Most bats are tiny and have trouble meeting their metabolic needs; you'll see stylised facts about how bats can eat their own body weight in insects every night, and so on.  What this means to a bat is that it is bradymetabolic, with two metabolic states; the fast one for flapping around, actively hunting flying insects, and the slow one for roosting.  If the bat (tiny, big heat loss area from its skin-covered wings) tried to maintain the fast metabolism all the time, it would starve to death because it couldn't eat enough to get itself through a long summer day.

What this means for bat viruses is that they're a virus; they don't have enough DNA or RNA to carry one set of biochemical machinery for the warm temperature and one set for the cool temperature.  It's one or the other.  Either way, the bat won't stay in that state for long; it will switch by going out to hunt or to come in to roost, and then the virus gets subjected to the equivalent of a high fever or a medically induced coma depending on whether it's got the biochemistry for conditions in a cool bat or a warm bat.  It means bat viruses are hasty; the time window to reproduce enough to spread is short.

COVID-19 isn't that contagious, except when it is; a disease that doesn't spread very well most of the time spreads like measles sometimes.  The average comes out to worrisome, but the distribution has a "meh" arm and a "red alert!" arm.

We're not bats.  We are automatic endotherms; we're not as warm or as cool as a bat. The "go for it, go for it, now now now" mechanism in SARS-CoV-2 doesn't trigger all that often or all that reliably.  When it does, and the person the virus is going into maximal-shed-mode in happens to be inside with other people, we get a super-spreader event.
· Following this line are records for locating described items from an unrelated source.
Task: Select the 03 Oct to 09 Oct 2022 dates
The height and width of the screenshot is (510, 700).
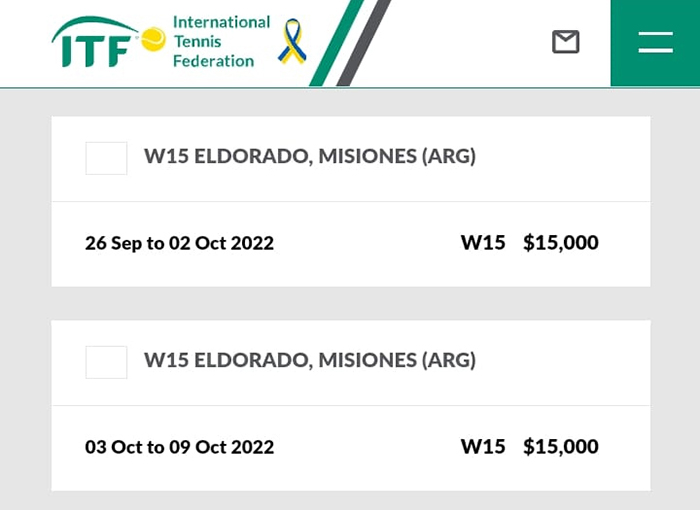Action: [179, 447]
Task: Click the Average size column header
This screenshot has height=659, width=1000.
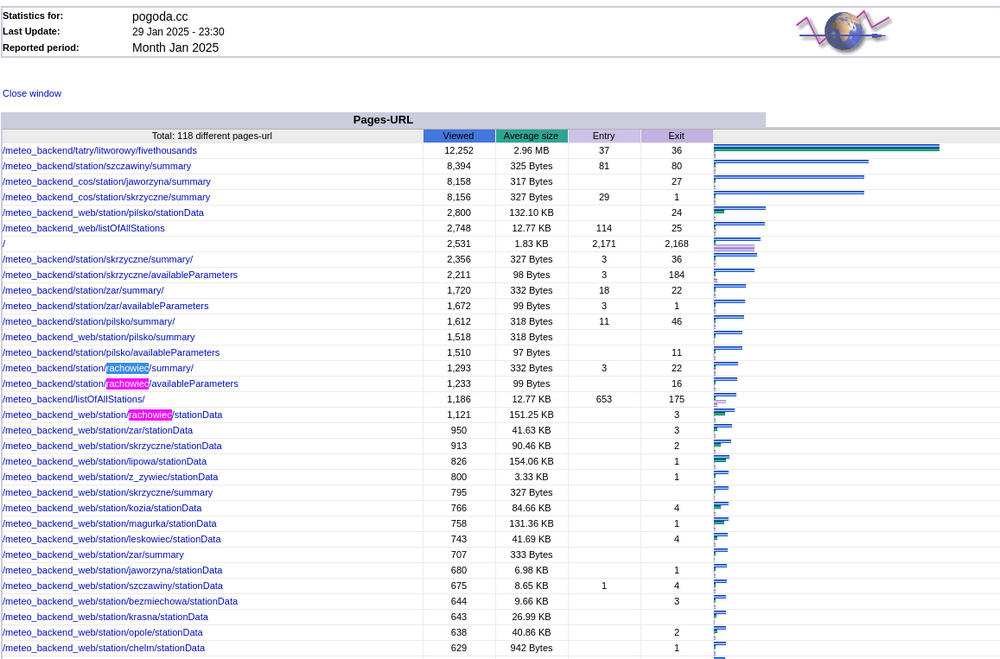Action: pyautogui.click(x=531, y=136)
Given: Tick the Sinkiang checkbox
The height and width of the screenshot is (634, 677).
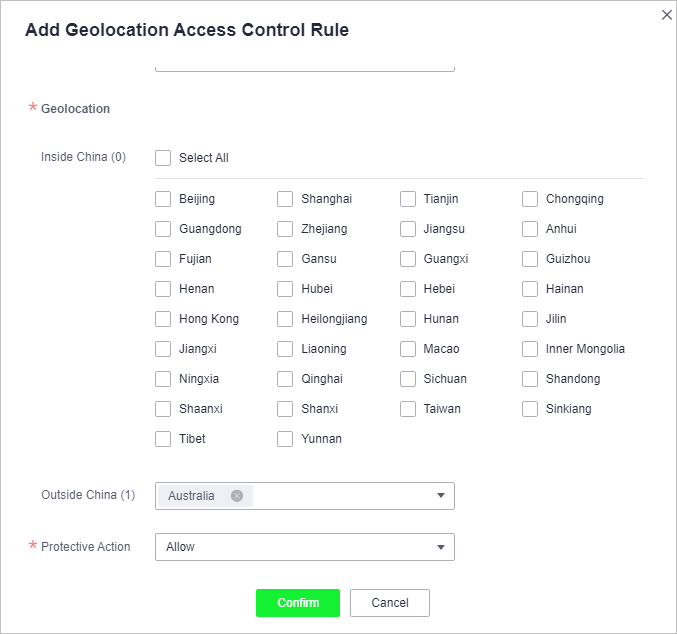Looking at the screenshot, I should (530, 409).
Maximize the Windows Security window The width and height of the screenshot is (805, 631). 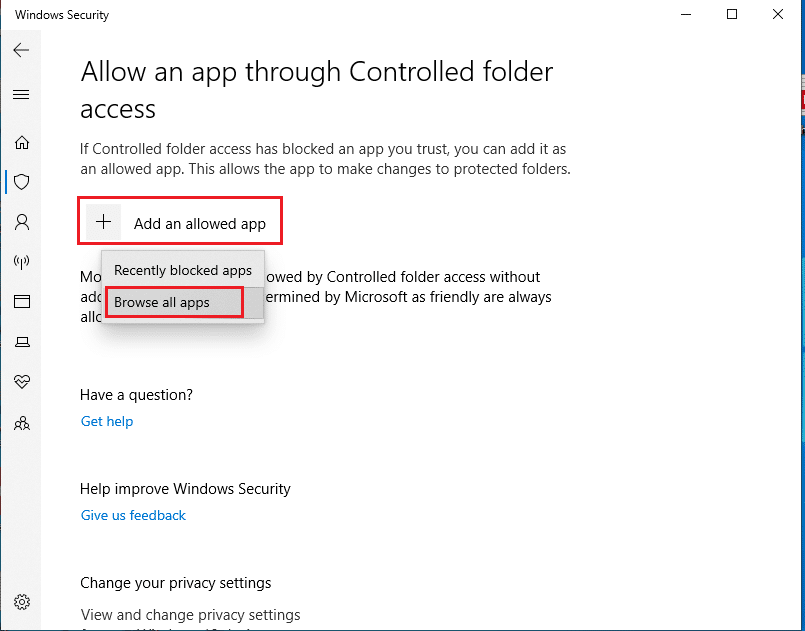tap(732, 14)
One also has to note that the super-spreader events we know about don't correlate to anything in terms of the person who arrives infected; the event requires people being inside, lots of talking, poor air circulation, etc., but there's absolutely nothing about the infected person that indicates why they might be a greater source of contagion.  In this just-so story, it's pure bad luck; their infection happened to trigger "go for it!"  mode at just that time.

Couple-three things to watch out for:

  1. Some estimates put 80% of the total number of COVID-19 infections as happening due to super-spreader events.  That's an obvious source of selection pressure to produce strains of SARS-CoV-2 that are better at triggering their "go for it!" levels of shedding in humans.
  2. severity of the disease correlates with viral load; a virus strain better at doing rapid reproduction in humans will move the average dose up in those infected by shedding more on average compared to current strains
  3. further adaptation to humans includes the possibility of an always-on strain of SARS-CoV-2

I'm not kind of medical professional, biochemist, or virologist.  I don't know any of this applies; it's a just-so story built out of public statements about how bat viruses in general and SARS-CoV-2 in particular work.  And for all my numerous character flaws, optimism is not one of them.

Still find myself much inclined to avoid taking chances this boreal winter.